Corak ini juga dipandang sesuai dengan keadaan masyarakat kawula (masyarakat umum). Dengan menggunakan istilah Among/Pamong (mengayomi), Ki Hajar Dewantara berharap setiap insan lingkungan pendidikan bisa menjadi pengayom bersama.
Tatkala proses ayoman bersama itu berlangsung, perubahan tidak saja terjadi secara personal, tapi majemuk, sebab menyulut satu sama lain. Tidaklah mengherankan kemudian Ujung-ujung dari lembaga tandingan inilah yang mampu menghasilkan kemerdekaan bangsa dan Indonesia sebagai negara merdeka dan berdaulat
Azas pendidikan kolonial yang hanya berdasar asas regeering (perintah/tugas), tucht (pendisiplinan), dan orde (pesanan/harus ngikut) bisa ditandingi dengan sendi Pendidikan yang disebut momong, among atau ngemong (mendidik) yang bermuara pada tata tenteram (ketenangan).
Jargon yang dibuat oleh Raden Suwardi Suryaningrat atau Ki Hajar Dewantara pada 1952 tersebut mengingatkan kita akan pentingnya sebuah tuntunan. Tuntunan menjadi suatu gerakan yang saling mendukung, suatu paralel manusia saling menguatkan, dan cita menjadi teladan, peneguh, serta pengarah bagi generasi selanjutnya.
Merumuskan jalan Tengah
Plutarch dengan puitis pernah mengatakan, bahwa “Pikiran bukanlah bejana untuk diisi, tapi api untuk dinyalakan”. Pikiran yang membawa perubahan dimulai dari mempersiapkan sumbu pikiran yang tepat. Tidak pendek, apalagi terlalu panjang berbelit.
Harapan tersebut berbanding terbalik dengan adanya pendidikan via daring. Meski terkesan lebih praktis, efisien dan lebih kekinian, keteladanan itu tidak mudah kita dapatkan. Banyak hal strategis yang masih terlewatkan, dari sekadar mengetahui sesuatu hal.
Jargon pendidikan ala Ki Hajar Dewantara, yang sudah dirumuskan jauh-jauh hari mengingatkan kita akan pentingnya menjadi teladan. Menjadi acuan bahwa marwah pendidikan yang sejati adalah nilai keteladanan.

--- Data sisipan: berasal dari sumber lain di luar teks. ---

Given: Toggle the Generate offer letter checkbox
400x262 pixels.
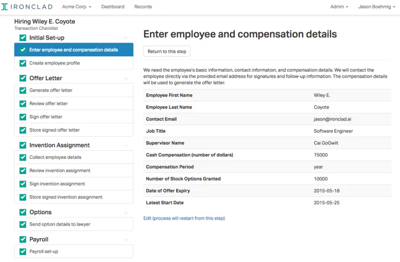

Namun, adanya pembelajaran secara daring dan melibatkan teknologi secara penuh juga merupakan suatu keuntungan. Tidak saja tentang efisiensi, tapi juga interaksi yang mudah untuk mengglobal.
Setidaknya pengalaman selama daring ini juga bisa menjadi pengingat kepada sebagian dari kita yang acap kali masih melihat makna pendidikan dengan sudut pandang institusional dan arsitektural; pendidikan itu sekolah. Sekolah adalah pusat segala pendidikan.
Walhasil, pembelajaran digital dan daring selama pandemi akan semakin menarik jika dikolaborasikan secara tepat dengan pendidikan yang sebelumnya sudah kita lakoni. Tentu berbasis nilai keteladanan.